| YOUR OBJECTIVE |
Please quote every one of the entries below word for word, from first to last.

| DATA FOR THIS TASK |
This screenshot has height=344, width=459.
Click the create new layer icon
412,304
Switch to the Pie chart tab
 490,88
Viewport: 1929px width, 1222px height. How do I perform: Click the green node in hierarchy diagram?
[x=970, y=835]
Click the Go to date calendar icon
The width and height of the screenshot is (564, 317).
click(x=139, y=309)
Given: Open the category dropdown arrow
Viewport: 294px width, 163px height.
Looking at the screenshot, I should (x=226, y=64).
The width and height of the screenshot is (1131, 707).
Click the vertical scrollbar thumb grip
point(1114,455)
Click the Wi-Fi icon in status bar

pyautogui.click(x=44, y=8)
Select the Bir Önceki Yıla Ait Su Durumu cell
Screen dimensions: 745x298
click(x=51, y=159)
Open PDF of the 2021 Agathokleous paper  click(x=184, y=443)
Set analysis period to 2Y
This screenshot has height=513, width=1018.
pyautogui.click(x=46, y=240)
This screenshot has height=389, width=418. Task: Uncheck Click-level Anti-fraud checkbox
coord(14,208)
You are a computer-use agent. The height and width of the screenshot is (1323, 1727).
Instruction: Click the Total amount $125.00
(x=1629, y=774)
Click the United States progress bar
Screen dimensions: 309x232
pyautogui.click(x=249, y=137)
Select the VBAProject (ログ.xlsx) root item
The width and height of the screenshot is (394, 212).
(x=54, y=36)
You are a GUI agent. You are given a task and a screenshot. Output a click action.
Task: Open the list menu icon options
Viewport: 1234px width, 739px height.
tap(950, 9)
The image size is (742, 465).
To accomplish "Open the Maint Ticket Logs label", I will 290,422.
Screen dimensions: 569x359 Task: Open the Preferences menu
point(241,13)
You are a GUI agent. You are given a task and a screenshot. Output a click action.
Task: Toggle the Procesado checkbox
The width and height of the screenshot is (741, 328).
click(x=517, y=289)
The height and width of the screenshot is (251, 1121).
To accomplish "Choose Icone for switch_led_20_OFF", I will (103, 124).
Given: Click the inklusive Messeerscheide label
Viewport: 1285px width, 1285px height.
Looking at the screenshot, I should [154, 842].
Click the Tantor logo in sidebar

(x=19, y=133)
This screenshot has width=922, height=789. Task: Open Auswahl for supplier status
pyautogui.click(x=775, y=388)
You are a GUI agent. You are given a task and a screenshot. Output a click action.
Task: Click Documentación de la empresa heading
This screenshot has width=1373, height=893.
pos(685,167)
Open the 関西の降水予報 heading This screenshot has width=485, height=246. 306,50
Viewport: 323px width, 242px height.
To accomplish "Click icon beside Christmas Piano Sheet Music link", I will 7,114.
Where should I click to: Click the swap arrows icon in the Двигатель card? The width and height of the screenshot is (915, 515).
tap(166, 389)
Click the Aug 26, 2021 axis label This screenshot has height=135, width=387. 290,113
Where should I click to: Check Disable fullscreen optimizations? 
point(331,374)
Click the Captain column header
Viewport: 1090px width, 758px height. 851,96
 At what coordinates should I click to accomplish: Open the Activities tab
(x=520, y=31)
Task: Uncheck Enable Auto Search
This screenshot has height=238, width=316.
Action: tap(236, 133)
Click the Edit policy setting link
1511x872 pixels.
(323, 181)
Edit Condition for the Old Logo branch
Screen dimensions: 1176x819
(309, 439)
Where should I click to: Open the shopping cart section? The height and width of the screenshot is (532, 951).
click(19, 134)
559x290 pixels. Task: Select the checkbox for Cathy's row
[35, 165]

| SOLUTION |
This screenshot has height=344, width=459.
Click the create new layer icon
412,304
Switch to the Pie chart tab
 490,88
Viewport: 1929px width, 1222px height. How do I perform: Click the green node in hierarchy diagram?
[x=970, y=835]
Click the Go to date calendar icon
The width and height of the screenshot is (564, 317).
click(x=139, y=309)
Given: Open the category dropdown arrow
Viewport: 294px width, 163px height.
Looking at the screenshot, I should (x=226, y=64).
The width and height of the screenshot is (1131, 707).
Click the vertical scrollbar thumb grip
point(1114,455)
Click the Wi-Fi icon in status bar

pyautogui.click(x=44, y=8)
Select the Bir Önceki Yıla Ait Su Durumu cell
Screen dimensions: 745x298
click(x=51, y=159)
Open PDF of the 2021 Agathokleous paper  click(x=184, y=443)
Set analysis period to 2Y
This screenshot has height=513, width=1018.
pyautogui.click(x=46, y=240)
This screenshot has height=389, width=418. Task: Uncheck Click-level Anti-fraud checkbox
coord(14,208)
You are a computer-use agent. The height and width of the screenshot is (1323, 1727).
Instruction: Click the Total amount $125.00
(x=1629, y=774)
Click the United States progress bar
Screen dimensions: 309x232
pyautogui.click(x=249, y=137)
Select the VBAProject (ログ.xlsx) root item
The width and height of the screenshot is (394, 212).
(x=54, y=36)
You are a GUI agent. You are given a task and a screenshot. Output a click action.
Task: Open the list menu icon options
Viewport: 1234px width, 739px height.
tap(950, 9)
The image size is (742, 465).
To accomplish "Open the Maint Ticket Logs label", I will 290,422.
Screen dimensions: 569x359 Task: Open the Preferences menu
point(241,13)
You are a GUI agent. You are given a task and a screenshot. Output a click action.
Task: Toggle the Procesado checkbox
The width and height of the screenshot is (741, 328).
click(x=517, y=289)
The height and width of the screenshot is (251, 1121).
To accomplish "Choose Icone for switch_led_20_OFF", I will (103, 124).
Given: Click the inklusive Messeerscheide label
Viewport: 1285px width, 1285px height.
Looking at the screenshot, I should [154, 842].
Click the Tantor logo in sidebar

(x=19, y=133)
This screenshot has width=922, height=789. Task: Open Auswahl for supplier status
pyautogui.click(x=775, y=388)
You are a GUI agent. You are given a task and a screenshot. Output a click action.
Task: Click Documentación de la empresa heading
This screenshot has width=1373, height=893.
pos(685,167)
Open the 関西の降水予報 heading This screenshot has width=485, height=246. 306,50
Viewport: 323px width, 242px height.
To accomplish "Click icon beside Christmas Piano Sheet Music link", I will 7,114.
Where should I click to: Click the swap arrows icon in the Двигатель card? The width and height of the screenshot is (915, 515).
tap(166, 389)
Click the Aug 26, 2021 axis label This screenshot has height=135, width=387. 290,113
Where should I click to: Check Disable fullscreen optimizations? 
point(331,374)
Click the Captain column header
Viewport: 1090px width, 758px height. 851,96
 At what coordinates should I click to accomplish: Open the Activities tab
(x=520, y=31)
Task: Uncheck Enable Auto Search
This screenshot has height=238, width=316.
Action: tap(236, 133)
Click the Edit policy setting link
1511x872 pixels.
(323, 181)
Edit Condition for the Old Logo branch
Screen dimensions: 1176x819
(309, 439)
Where should I click to: Open the shopping cart section? The height and width of the screenshot is (532, 951).
click(19, 134)
559x290 pixels. Task: Select the checkbox for Cathy's row
[35, 165]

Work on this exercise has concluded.